* BRIEF
Out of the records below, copy all lines in which the word "Viewport" occurs.

====== ENTRIES PROVIDED ======

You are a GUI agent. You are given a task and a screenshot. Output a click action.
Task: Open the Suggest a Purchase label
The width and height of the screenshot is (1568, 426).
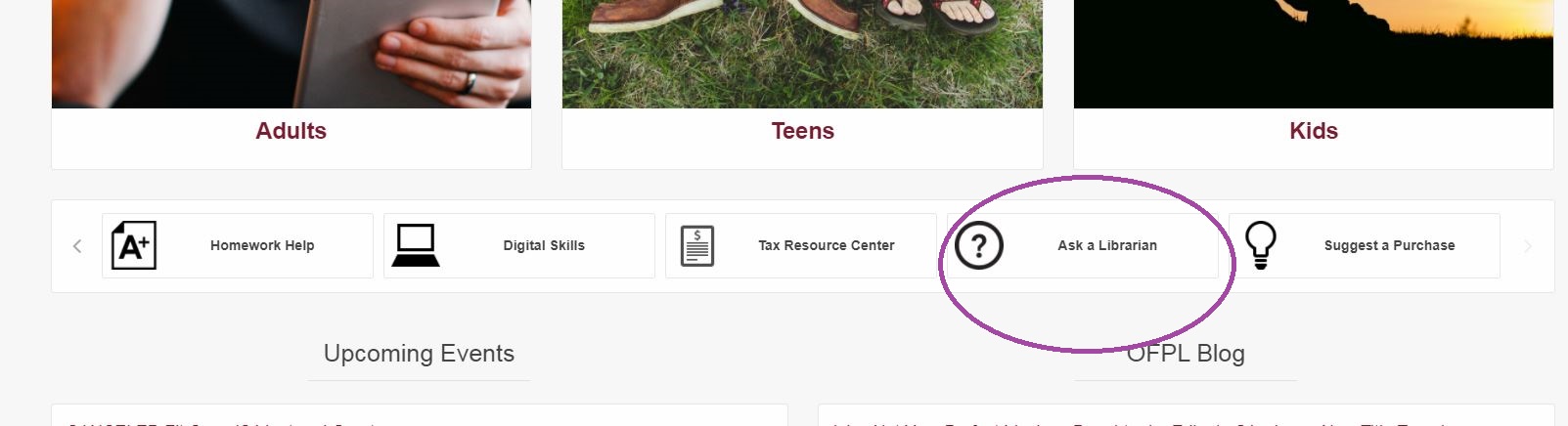tap(1389, 246)
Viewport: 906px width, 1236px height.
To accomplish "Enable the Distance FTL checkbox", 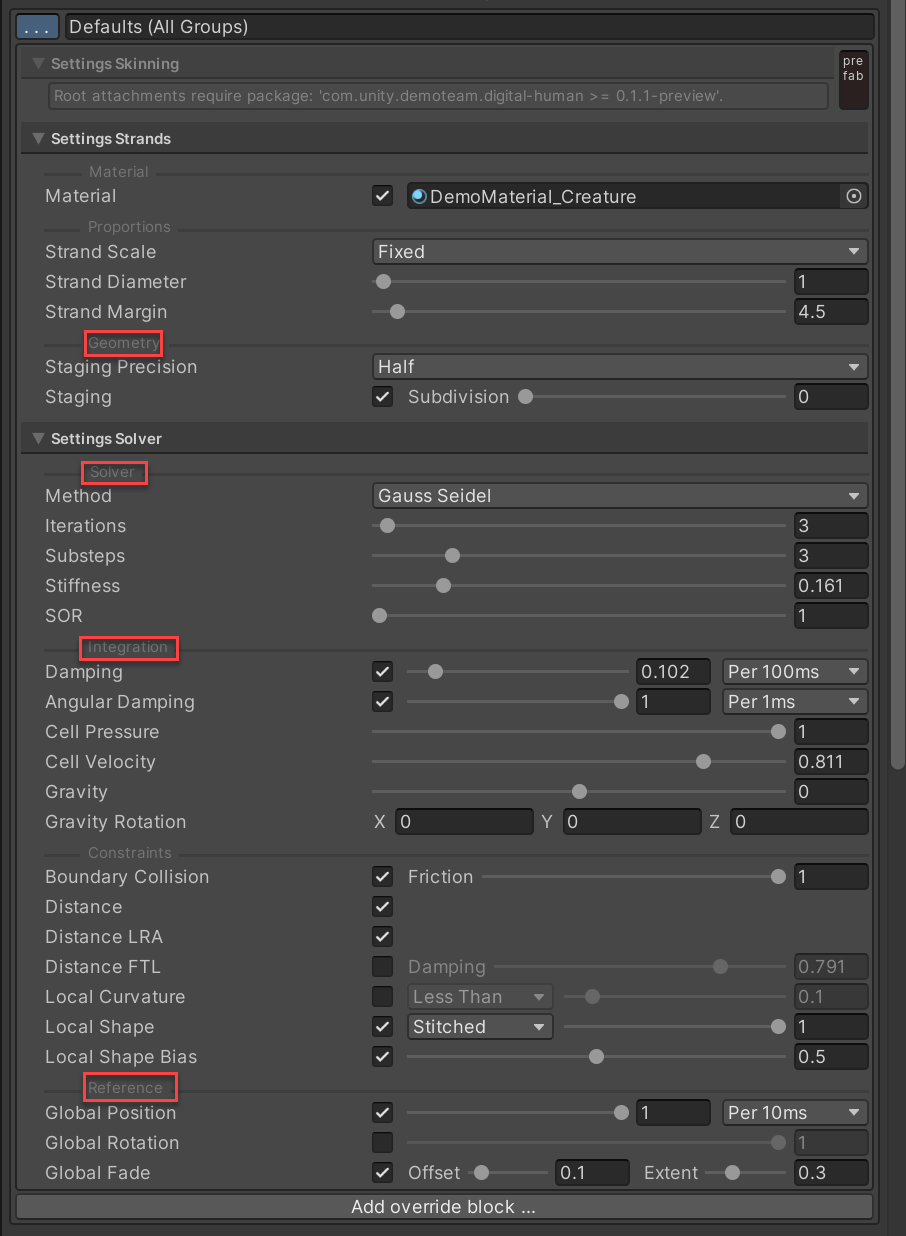I will pyautogui.click(x=382, y=967).
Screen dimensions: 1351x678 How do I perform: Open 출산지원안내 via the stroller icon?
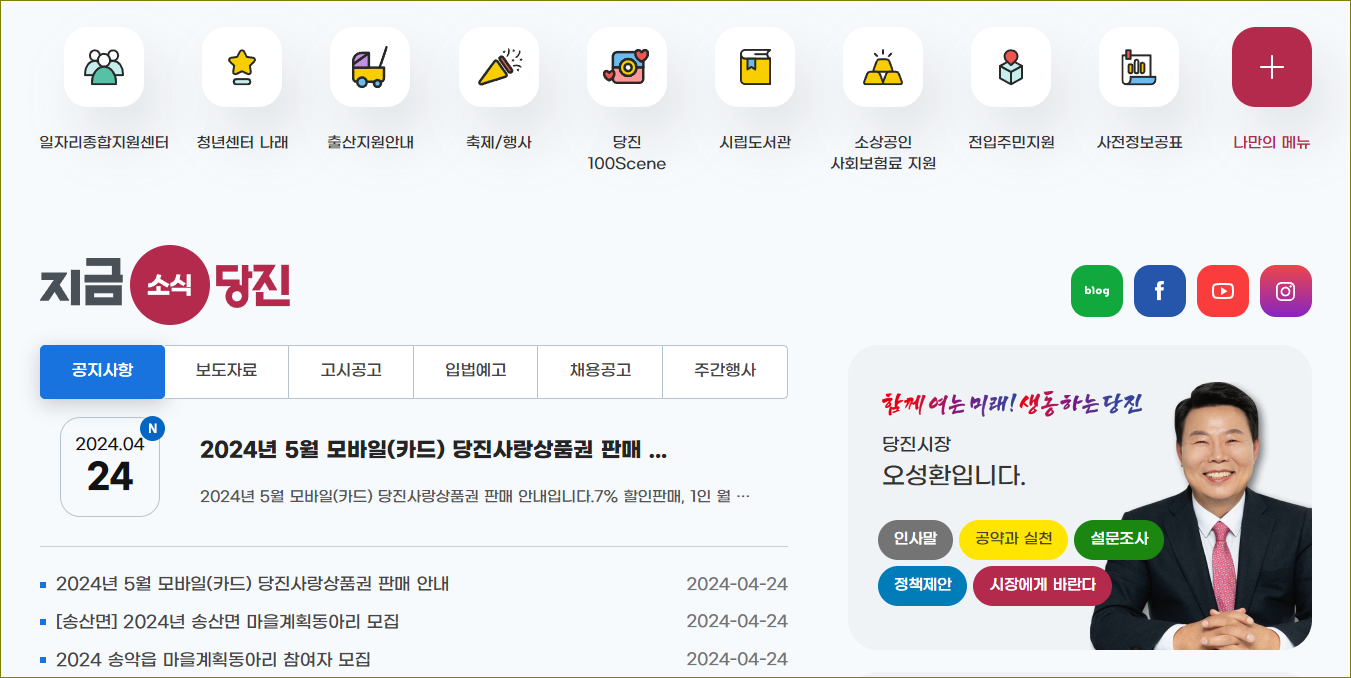tap(369, 66)
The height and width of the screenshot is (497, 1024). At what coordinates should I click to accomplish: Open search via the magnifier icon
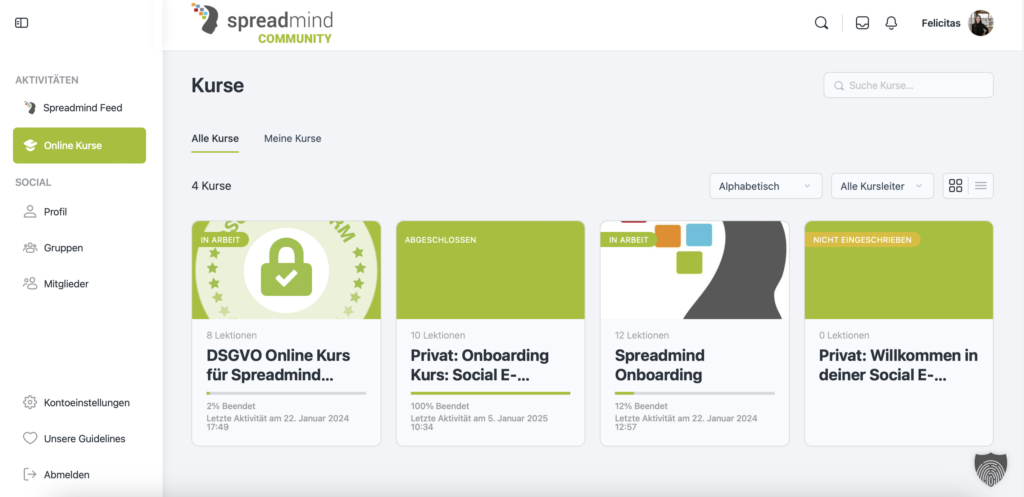point(821,23)
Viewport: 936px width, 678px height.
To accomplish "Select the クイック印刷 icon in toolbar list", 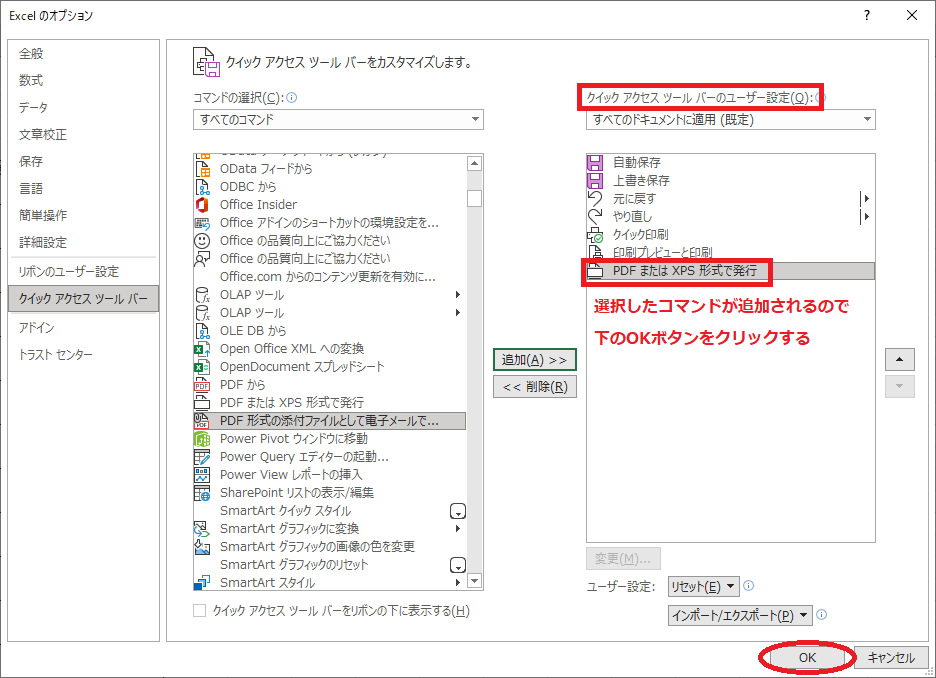I will click(x=595, y=235).
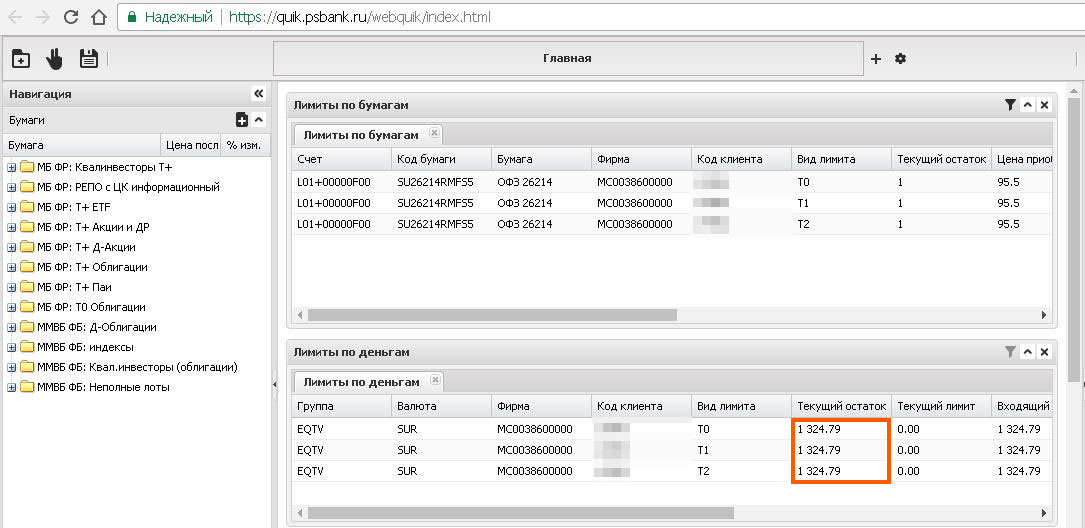Click filter icon in Лимиты по деньгам panel

(1010, 352)
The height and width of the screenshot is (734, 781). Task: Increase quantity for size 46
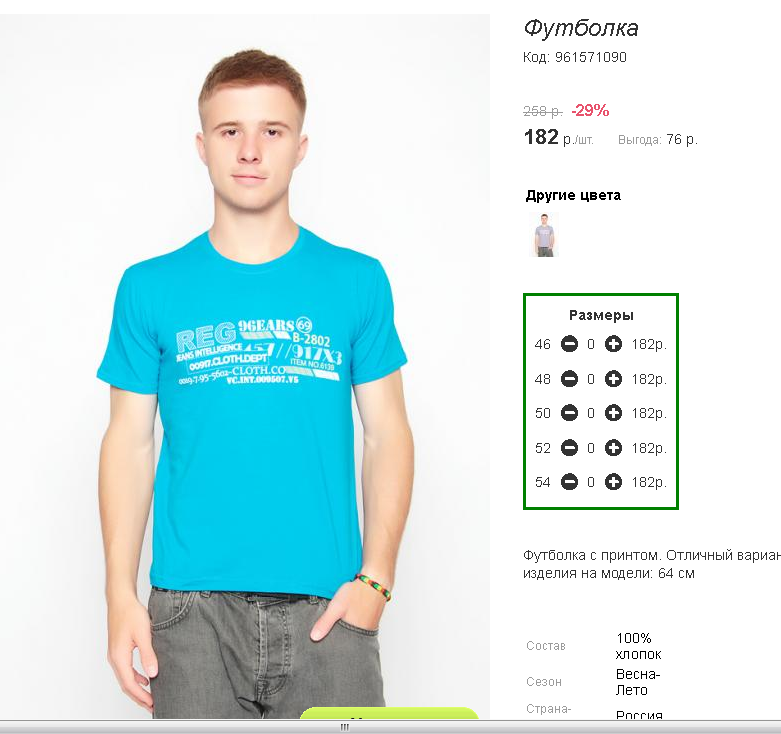[x=613, y=344]
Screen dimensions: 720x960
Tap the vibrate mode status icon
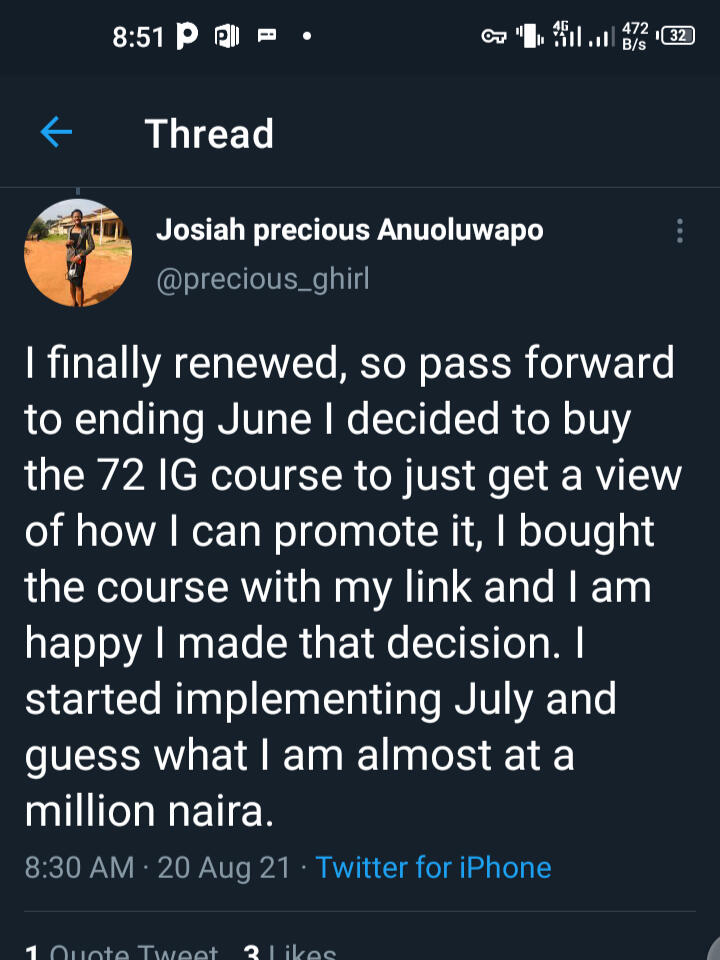tap(528, 37)
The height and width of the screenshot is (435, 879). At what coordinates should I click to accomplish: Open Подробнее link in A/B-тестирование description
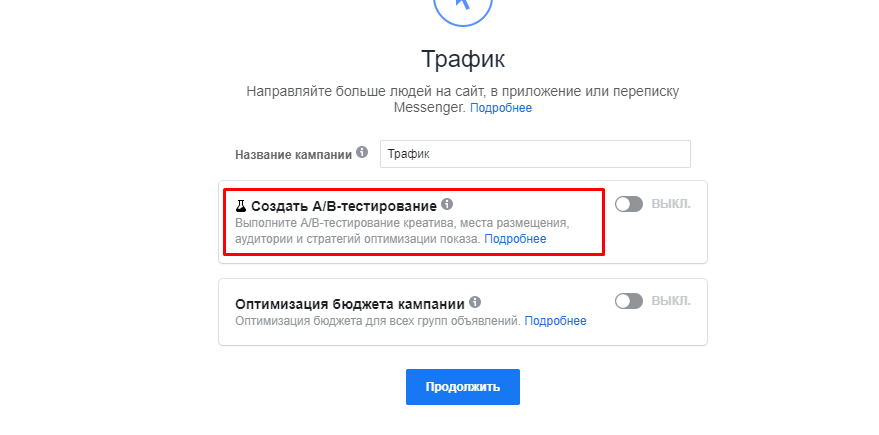pyautogui.click(x=515, y=239)
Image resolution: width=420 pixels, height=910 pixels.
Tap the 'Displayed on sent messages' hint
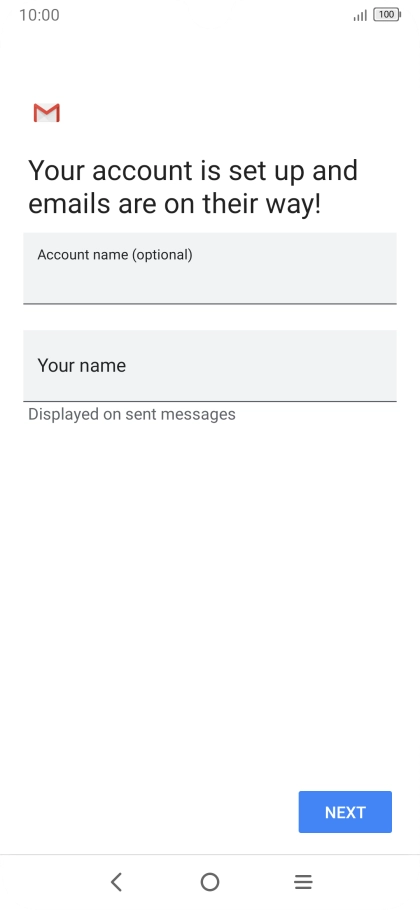pyautogui.click(x=132, y=414)
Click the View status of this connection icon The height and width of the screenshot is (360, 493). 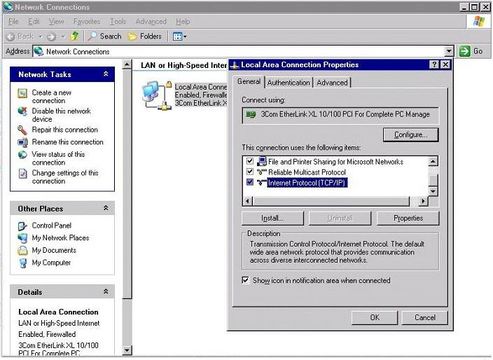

======

* EXPECTED OUTPUT
Viewport: 906px width, 1236px height.
Viewport: 936px width, 678px height.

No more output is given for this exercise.